What a waste of time, she thought to herself disgustedly, fingering the flyer’s edges self-consciously. Maybe Dr. Cardigan is right— maybe this is all just paranoia. I need to call him in the morning, she thought sullenly. I’m getting worse.

She winced as she cut her finger on the edge of the flyer. She looked down at the handbill with its meticulously hand-written advertisement, and a nervous smile played across her lips. How deliciously ironic it would be if I fulfilled my part of the wish that requires me to hand out this flyer by putting the very wishing flyer itself on the slut’s windshield!

The store had only one other person left in it as she turned to leave. Clutching her purse protectively to her body, she marched briskly up the center aisle with a purpose, trying to get out of the murky store that now seemed to press in on her from all sides.

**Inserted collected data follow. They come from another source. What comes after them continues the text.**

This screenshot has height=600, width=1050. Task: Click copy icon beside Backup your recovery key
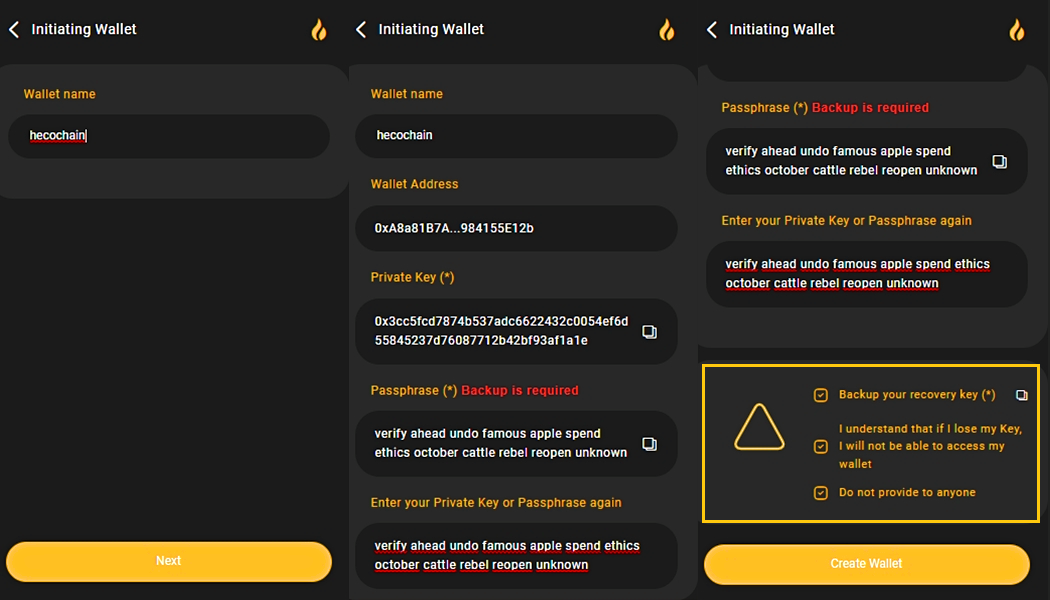click(1021, 395)
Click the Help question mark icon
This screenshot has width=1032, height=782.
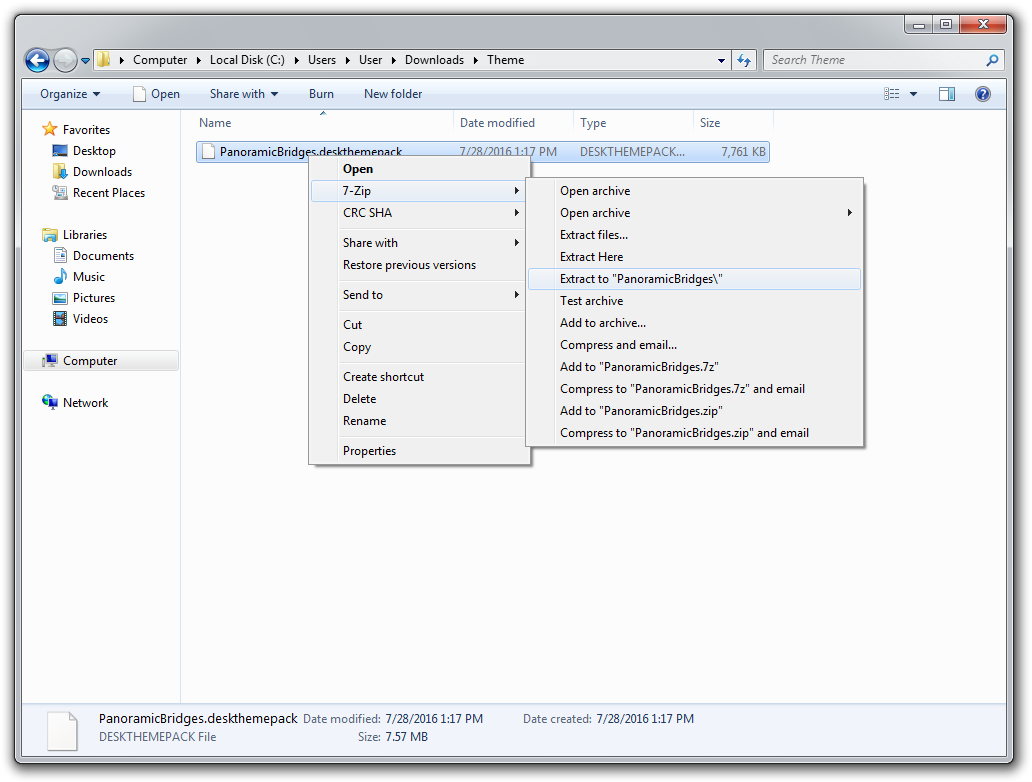tap(982, 93)

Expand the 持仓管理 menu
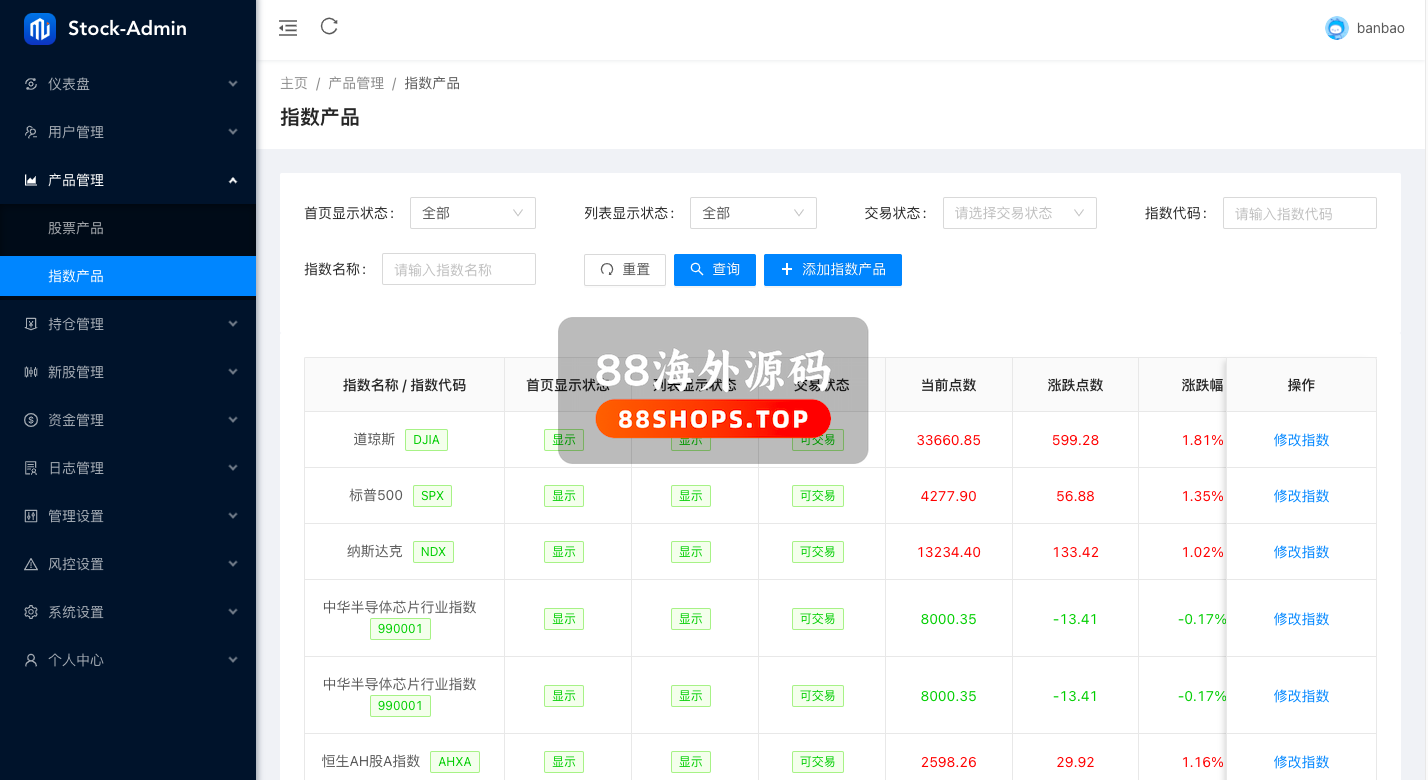(128, 324)
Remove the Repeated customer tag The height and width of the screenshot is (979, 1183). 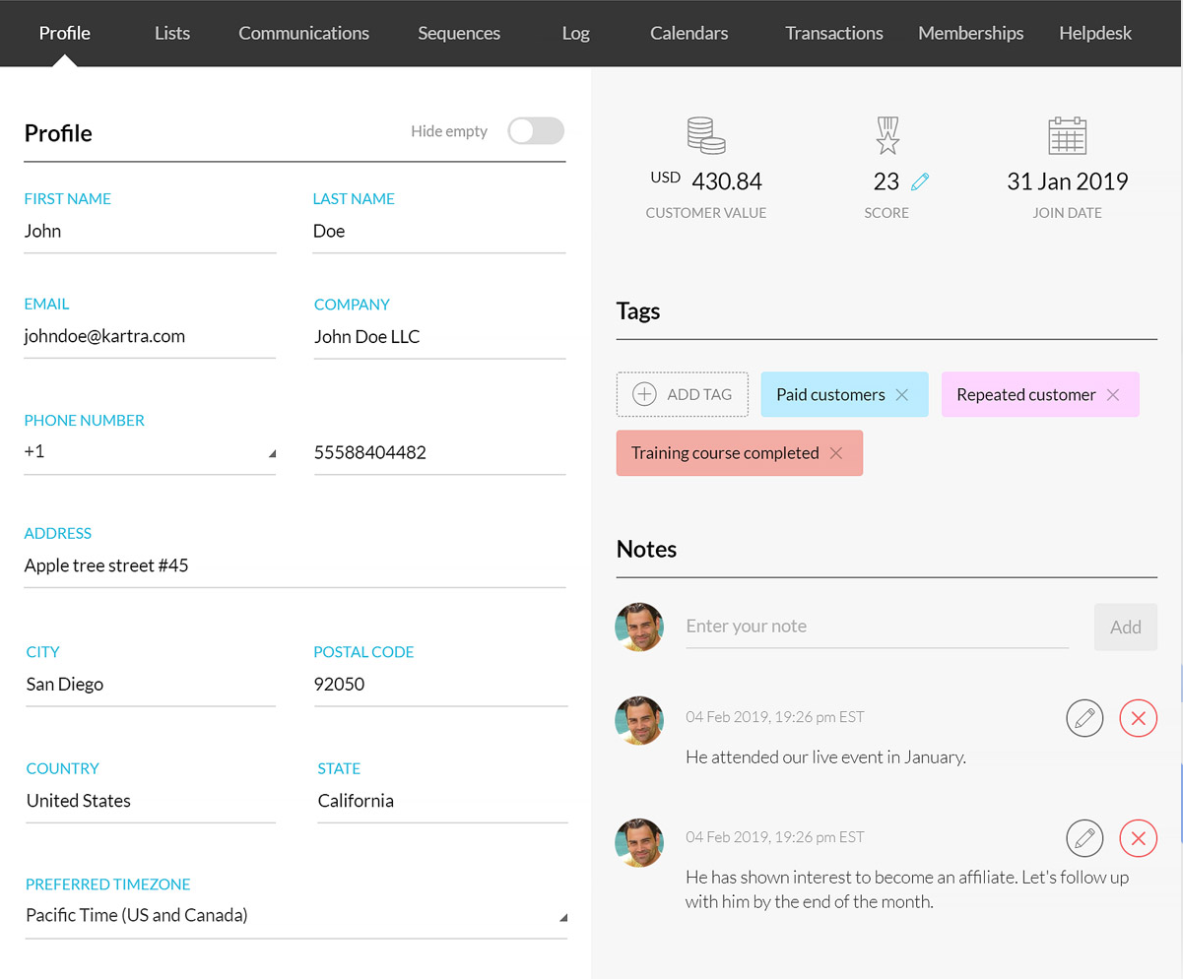tap(1113, 395)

She heard the door mat chime it’s “Greetings!” as another person— a woman— entered the store and was in her turn baffled by the trip mat.

“Excuse me!” the other woman said to Julie’s back as she hurried by.

“’Scuse me,” she answered in haste under her breath, not looking up as she hustled across the trip mat and out the door.

Flustered and excited, Julie re-wrapped her scarf and tucked the cascade of her long blond hair back into the collar of her coat as she moved out into the lengthening shadows of evening that had begun their long march up Market Street.